What you should do:
The required result is the number of lines below that hold the word "icon", stated without anything else.

Recorded data:
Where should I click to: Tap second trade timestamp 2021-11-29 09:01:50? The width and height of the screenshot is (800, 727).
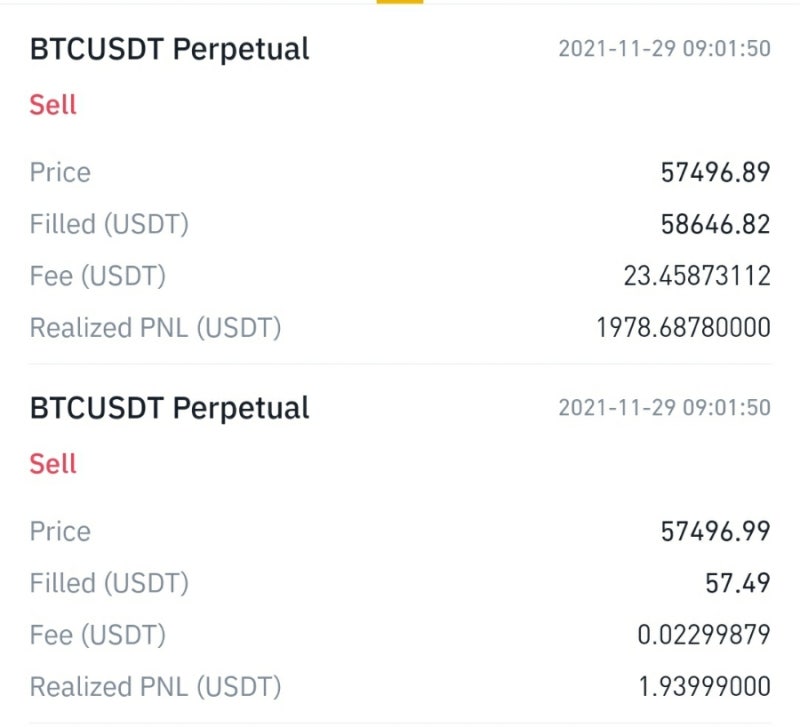tap(664, 407)
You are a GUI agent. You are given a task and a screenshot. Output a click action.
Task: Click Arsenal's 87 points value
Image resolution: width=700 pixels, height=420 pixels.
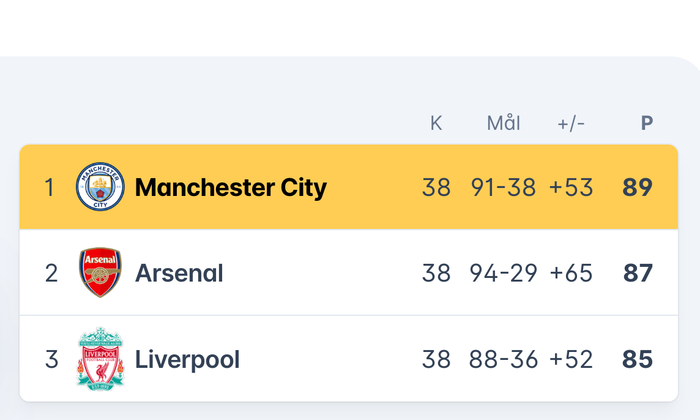click(x=637, y=273)
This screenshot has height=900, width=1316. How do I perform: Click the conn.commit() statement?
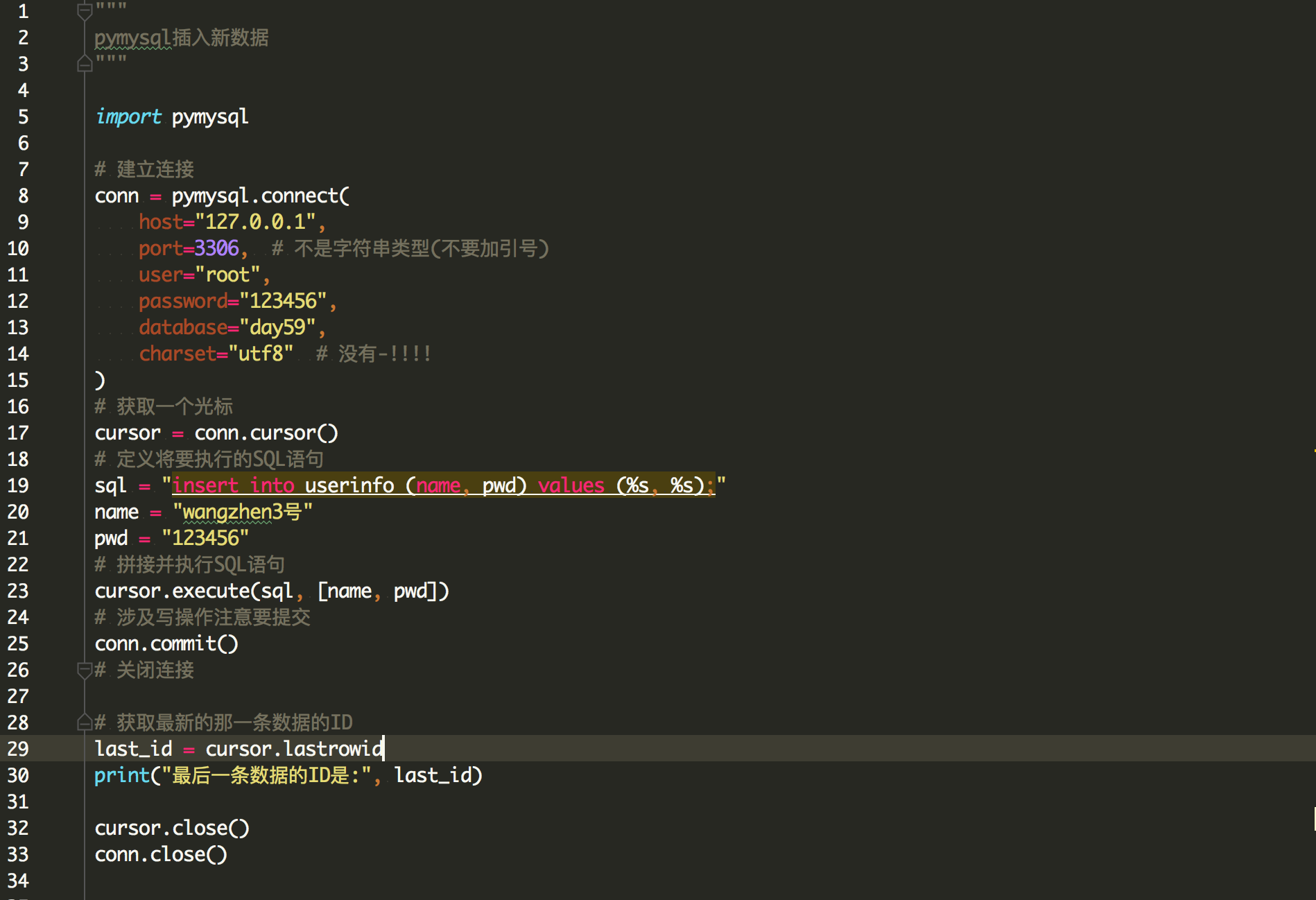click(x=166, y=643)
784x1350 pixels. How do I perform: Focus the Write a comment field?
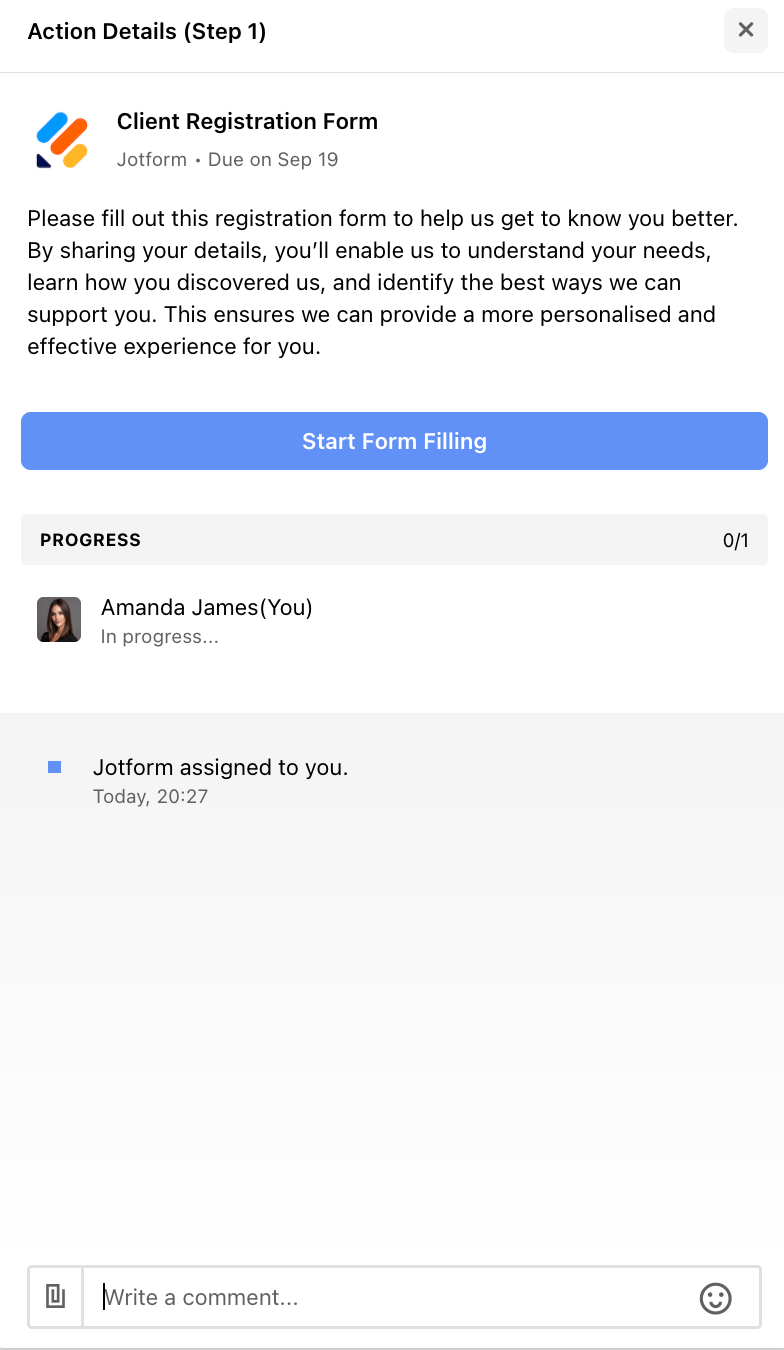390,1297
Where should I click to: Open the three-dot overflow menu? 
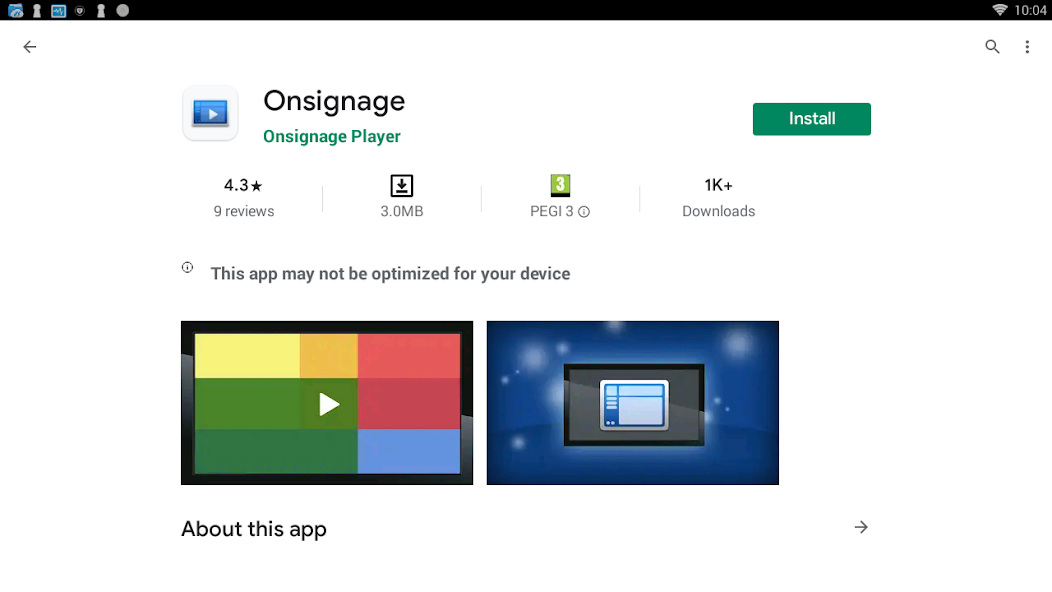coord(1027,47)

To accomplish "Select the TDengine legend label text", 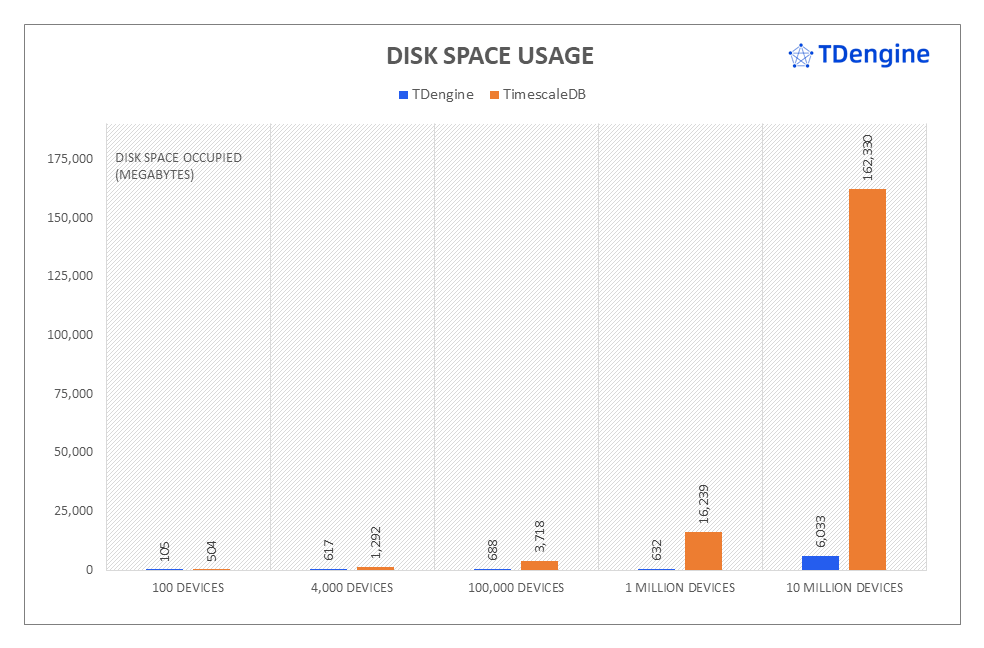I will pyautogui.click(x=443, y=95).

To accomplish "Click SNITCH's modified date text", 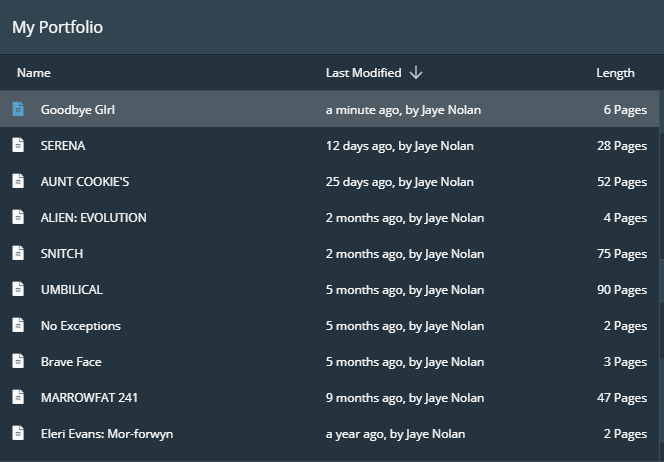I will (404, 254).
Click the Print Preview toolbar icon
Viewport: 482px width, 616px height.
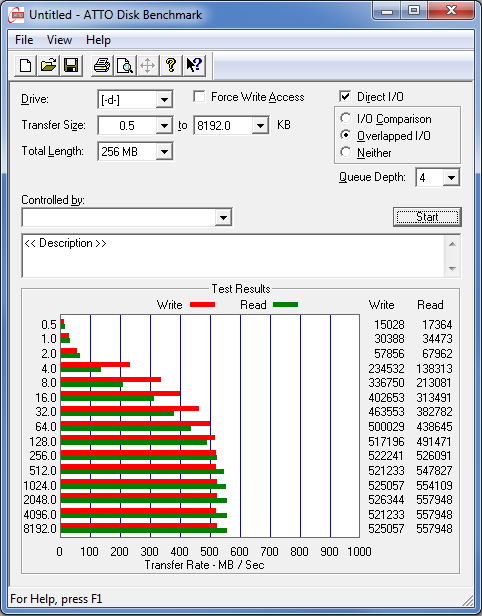click(x=125, y=65)
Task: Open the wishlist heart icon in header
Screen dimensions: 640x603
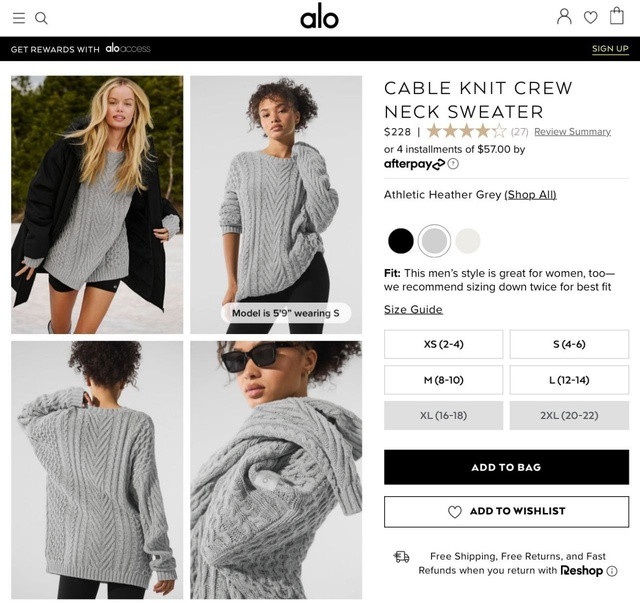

Solution below:
2